* **TASK REQUIREMENTS**
The answer must consist solely of the lines from the line with "Task: Choose the text label 'A' tool" to the end of the data below, transcribed exactly and with no pictures.

►

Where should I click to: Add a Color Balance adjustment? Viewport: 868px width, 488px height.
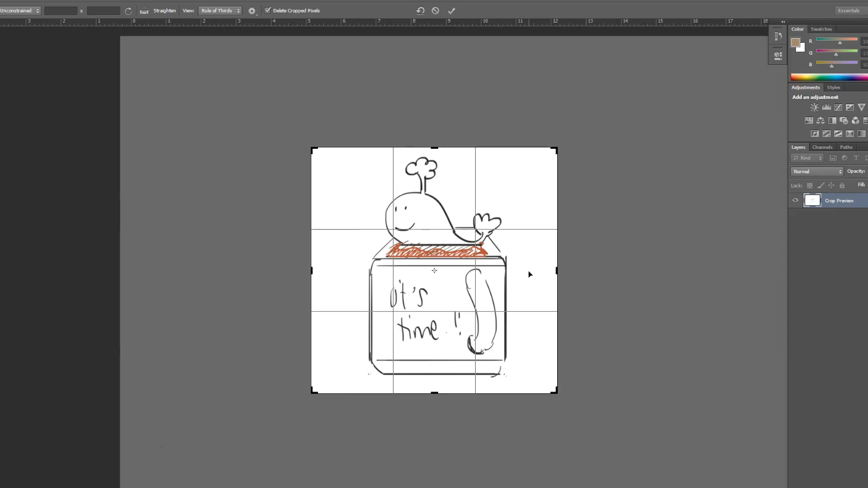click(820, 121)
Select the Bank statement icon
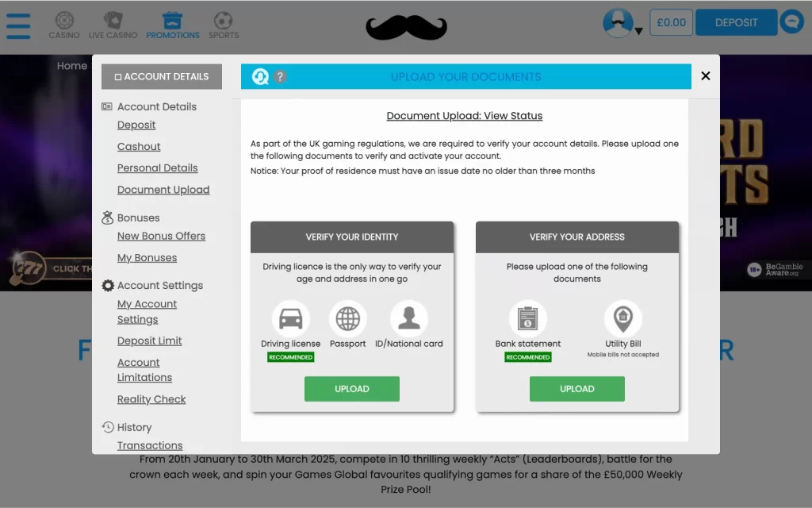The height and width of the screenshot is (508, 812). [527, 319]
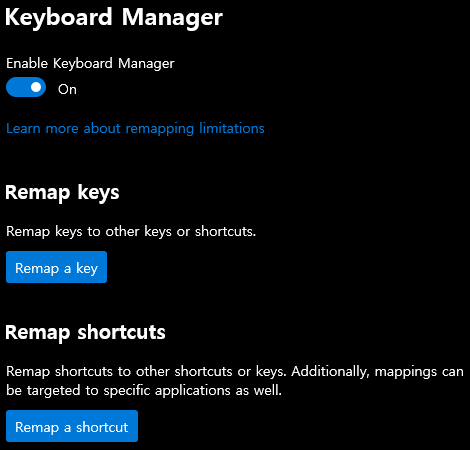
Task: Click the "On" label beside the toggle
Action: (67, 89)
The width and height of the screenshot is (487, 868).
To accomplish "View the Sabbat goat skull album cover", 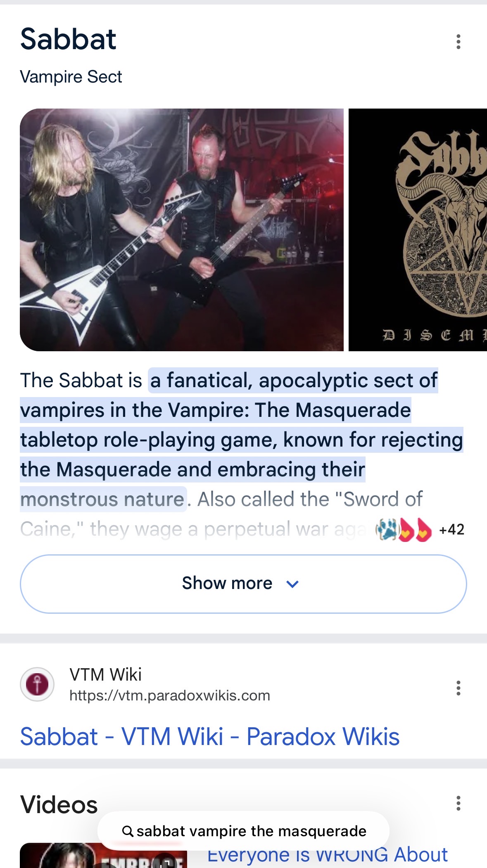I will (x=418, y=230).
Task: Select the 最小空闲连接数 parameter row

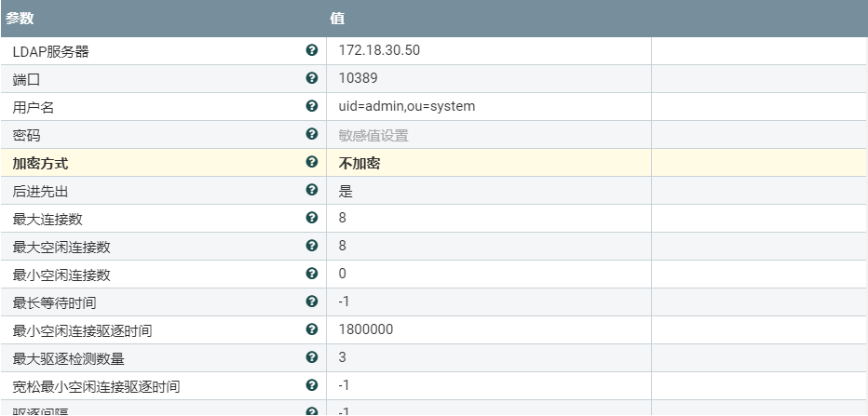Action: [61, 275]
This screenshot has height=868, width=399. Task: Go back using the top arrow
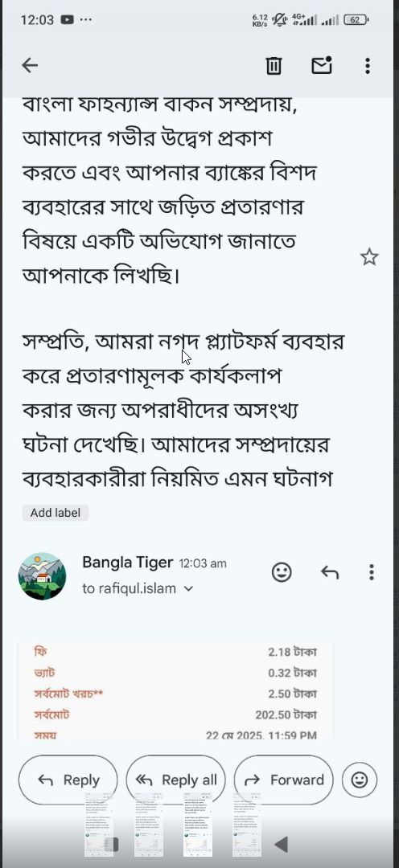coord(30,66)
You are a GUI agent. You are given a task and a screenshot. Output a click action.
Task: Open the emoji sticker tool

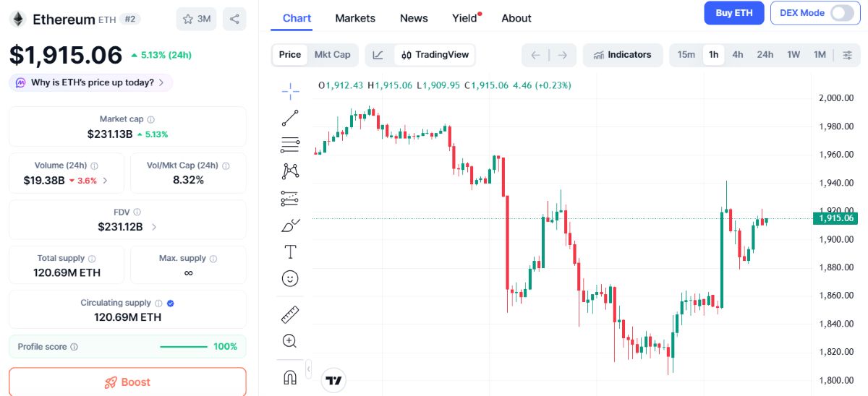290,278
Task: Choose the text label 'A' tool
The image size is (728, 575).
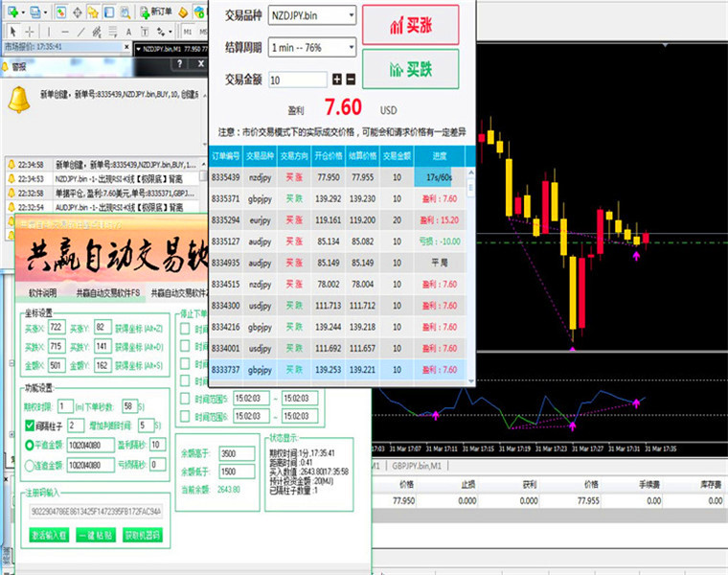Action: pyautogui.click(x=128, y=32)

◄

* **WRITTEN ANSWER**
Task: Choose the text label 'A' tool
The image size is (728, 575).
Action: pyautogui.click(x=128, y=32)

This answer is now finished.